If you travel around the world and happen to run into your next-door neighbor, that would be an obvious coincidence. Anybody with an understanding of geography would recognize the unusual nature of that meeting, but the deeper meaning of the event would be limited primarily to the two people involved. It may startle you to run into your neighbor on the other side of the globe, but chances are it won’t really affect your life, or the world around you, in any significant way.
Nor should it. Given what we understand about probability, it’s entirely reasonable to think that nearly impossible events are going to happen some day. It may be odd to run into your neighbor in a foreign country, but it could be that you’ve been traveling in the same circles for years, influenced in unseen ways by the common factors in your lives, and only once happened to recognize each other on the other side of the room. To the outside observer, there’s no coincidence at all. Imagine the random, uninformed villager who witnesses the random meeting of 2 random westerners on some random day. Would he/she recognize the significance of that event? Would he care?
Coincidence is an invention of the human mind, its ability to recognize patterns, and its desire to assign meaning where none exists. Coincidence doesn’t exist in the natural world. The predator attempting to kill his prey is not concerned with anything but survival. He isn’t concerned with his prey’s life story, and won’t take any significance from a random falling tree helping the prey to escape. He’ll simply go on with his life, looking for his next meal. Only a human would create a story of those events, or even recognize that this day was different from any other.

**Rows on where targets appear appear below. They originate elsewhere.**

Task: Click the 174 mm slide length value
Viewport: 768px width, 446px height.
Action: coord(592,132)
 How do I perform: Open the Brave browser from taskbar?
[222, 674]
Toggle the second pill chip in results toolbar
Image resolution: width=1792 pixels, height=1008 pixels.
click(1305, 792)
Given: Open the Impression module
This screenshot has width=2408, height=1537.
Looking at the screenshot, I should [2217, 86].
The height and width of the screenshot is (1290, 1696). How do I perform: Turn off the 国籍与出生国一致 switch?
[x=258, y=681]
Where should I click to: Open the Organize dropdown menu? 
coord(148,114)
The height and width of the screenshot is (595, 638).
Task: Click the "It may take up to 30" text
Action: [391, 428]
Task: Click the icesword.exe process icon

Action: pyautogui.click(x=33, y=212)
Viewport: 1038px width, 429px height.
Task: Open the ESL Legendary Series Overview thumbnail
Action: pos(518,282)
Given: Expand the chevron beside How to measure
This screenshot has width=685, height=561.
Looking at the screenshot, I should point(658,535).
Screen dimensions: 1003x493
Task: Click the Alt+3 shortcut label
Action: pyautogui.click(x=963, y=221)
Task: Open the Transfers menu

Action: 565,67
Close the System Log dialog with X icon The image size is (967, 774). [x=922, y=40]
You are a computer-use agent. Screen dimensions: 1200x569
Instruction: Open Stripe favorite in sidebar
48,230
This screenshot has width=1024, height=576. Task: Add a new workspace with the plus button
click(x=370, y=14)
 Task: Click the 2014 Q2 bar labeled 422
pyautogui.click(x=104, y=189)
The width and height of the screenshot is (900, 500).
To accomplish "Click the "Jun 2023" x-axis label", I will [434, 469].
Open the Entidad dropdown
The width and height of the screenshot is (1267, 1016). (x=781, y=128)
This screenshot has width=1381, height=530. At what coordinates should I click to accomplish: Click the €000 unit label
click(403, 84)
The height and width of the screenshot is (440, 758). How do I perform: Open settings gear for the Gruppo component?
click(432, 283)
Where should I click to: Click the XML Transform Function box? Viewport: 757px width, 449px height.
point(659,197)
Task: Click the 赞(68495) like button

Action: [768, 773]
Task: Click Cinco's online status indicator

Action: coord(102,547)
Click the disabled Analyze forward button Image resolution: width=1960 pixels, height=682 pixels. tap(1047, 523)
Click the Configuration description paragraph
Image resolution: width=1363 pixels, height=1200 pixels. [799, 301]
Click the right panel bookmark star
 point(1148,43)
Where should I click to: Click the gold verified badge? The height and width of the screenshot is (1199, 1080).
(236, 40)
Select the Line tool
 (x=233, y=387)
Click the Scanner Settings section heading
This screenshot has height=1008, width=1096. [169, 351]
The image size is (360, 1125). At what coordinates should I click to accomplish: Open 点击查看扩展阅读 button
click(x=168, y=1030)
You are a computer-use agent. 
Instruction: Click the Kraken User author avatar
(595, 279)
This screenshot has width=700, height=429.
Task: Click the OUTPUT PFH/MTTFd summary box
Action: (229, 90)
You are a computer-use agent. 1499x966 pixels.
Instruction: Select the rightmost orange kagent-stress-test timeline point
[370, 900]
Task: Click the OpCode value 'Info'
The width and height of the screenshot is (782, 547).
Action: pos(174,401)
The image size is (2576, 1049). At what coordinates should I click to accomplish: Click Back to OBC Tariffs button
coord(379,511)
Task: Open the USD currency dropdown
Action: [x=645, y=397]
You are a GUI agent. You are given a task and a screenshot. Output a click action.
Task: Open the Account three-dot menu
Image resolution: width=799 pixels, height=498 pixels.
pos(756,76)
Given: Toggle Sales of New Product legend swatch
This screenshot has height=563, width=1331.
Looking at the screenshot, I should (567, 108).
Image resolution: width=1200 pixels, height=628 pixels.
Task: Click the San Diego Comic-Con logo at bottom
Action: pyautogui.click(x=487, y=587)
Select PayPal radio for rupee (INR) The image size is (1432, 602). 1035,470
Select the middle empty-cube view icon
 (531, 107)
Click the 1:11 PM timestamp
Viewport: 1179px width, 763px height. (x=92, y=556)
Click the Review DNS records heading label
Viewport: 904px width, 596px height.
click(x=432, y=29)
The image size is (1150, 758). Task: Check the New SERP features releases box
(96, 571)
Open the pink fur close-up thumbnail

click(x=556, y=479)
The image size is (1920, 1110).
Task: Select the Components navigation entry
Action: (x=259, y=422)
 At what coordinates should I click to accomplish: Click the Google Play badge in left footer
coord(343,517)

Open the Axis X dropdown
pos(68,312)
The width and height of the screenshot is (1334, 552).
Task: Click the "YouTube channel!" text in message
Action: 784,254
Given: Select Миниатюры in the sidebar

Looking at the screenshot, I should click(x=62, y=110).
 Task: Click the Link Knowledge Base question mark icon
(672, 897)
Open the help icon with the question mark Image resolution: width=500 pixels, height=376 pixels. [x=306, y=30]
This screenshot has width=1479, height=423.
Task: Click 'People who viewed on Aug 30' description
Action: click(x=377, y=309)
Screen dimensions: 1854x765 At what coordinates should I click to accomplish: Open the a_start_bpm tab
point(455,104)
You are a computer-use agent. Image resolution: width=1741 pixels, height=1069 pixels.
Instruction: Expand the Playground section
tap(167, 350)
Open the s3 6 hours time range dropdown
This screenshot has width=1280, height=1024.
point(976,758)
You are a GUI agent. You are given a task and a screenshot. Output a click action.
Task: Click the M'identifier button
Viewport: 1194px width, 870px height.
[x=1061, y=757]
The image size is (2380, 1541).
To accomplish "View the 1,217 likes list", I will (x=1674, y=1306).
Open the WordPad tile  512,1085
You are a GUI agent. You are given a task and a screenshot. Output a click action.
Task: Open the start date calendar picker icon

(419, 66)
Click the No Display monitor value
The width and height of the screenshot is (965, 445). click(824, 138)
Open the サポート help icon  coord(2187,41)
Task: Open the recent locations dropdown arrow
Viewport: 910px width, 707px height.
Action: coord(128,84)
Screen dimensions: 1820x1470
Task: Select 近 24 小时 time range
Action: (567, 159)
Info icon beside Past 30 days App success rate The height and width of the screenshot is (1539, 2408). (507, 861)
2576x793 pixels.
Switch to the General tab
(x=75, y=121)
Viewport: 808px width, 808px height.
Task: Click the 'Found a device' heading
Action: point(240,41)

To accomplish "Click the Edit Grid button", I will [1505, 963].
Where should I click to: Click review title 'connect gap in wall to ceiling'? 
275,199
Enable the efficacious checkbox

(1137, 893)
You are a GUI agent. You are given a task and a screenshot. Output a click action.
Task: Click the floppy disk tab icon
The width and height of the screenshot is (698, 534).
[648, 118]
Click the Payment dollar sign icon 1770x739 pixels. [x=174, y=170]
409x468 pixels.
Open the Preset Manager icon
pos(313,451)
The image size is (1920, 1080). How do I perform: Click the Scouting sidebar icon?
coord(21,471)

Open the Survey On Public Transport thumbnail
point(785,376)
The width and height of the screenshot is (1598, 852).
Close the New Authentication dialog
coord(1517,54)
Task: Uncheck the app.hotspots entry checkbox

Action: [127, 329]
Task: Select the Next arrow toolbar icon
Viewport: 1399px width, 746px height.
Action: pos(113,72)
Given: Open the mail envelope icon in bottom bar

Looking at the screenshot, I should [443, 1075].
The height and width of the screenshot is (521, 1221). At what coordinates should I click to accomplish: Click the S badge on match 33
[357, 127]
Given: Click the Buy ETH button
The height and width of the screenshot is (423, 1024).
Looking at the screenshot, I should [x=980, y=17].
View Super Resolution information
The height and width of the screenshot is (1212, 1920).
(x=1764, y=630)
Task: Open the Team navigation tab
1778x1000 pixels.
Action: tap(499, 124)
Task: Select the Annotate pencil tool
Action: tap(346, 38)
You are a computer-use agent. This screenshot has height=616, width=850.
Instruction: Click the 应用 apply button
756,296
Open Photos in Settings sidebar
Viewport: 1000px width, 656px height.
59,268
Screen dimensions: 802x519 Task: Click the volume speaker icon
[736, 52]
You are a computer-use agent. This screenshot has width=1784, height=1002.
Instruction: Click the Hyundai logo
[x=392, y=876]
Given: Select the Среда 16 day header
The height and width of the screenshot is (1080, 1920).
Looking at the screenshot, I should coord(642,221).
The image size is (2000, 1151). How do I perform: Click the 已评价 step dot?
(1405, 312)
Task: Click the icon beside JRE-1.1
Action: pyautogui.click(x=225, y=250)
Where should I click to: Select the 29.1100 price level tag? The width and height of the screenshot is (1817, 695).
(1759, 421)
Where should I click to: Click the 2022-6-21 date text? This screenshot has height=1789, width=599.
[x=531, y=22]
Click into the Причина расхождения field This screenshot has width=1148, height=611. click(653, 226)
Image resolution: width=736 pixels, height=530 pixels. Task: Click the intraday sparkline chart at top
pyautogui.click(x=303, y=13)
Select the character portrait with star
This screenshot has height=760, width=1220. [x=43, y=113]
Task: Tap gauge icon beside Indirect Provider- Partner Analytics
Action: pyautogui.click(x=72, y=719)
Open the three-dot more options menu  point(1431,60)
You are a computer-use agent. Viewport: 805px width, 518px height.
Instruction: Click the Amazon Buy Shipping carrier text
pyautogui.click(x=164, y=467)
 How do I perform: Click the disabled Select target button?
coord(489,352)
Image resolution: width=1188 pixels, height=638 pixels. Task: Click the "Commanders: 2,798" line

But even if coincidence is a human construct, that doesn’t mean it doesn’t exist. Nor does it mean that it shouldn’t be appreciated. That a human would assigning meaning where none exists doesn’t mean that the human is wrong or against nature. We, as humans, are part of the world, and our desire to recognize coincidence is part of us. We take pleasure in finding the story, finding the beauty in how events unfold. It’s part of what makes us what we are.
Whether we use coincidence to appreciate the random nature of things, or to find some magical pattern where one doesn’t actually exist, coincidence is there, for you to do with as you please.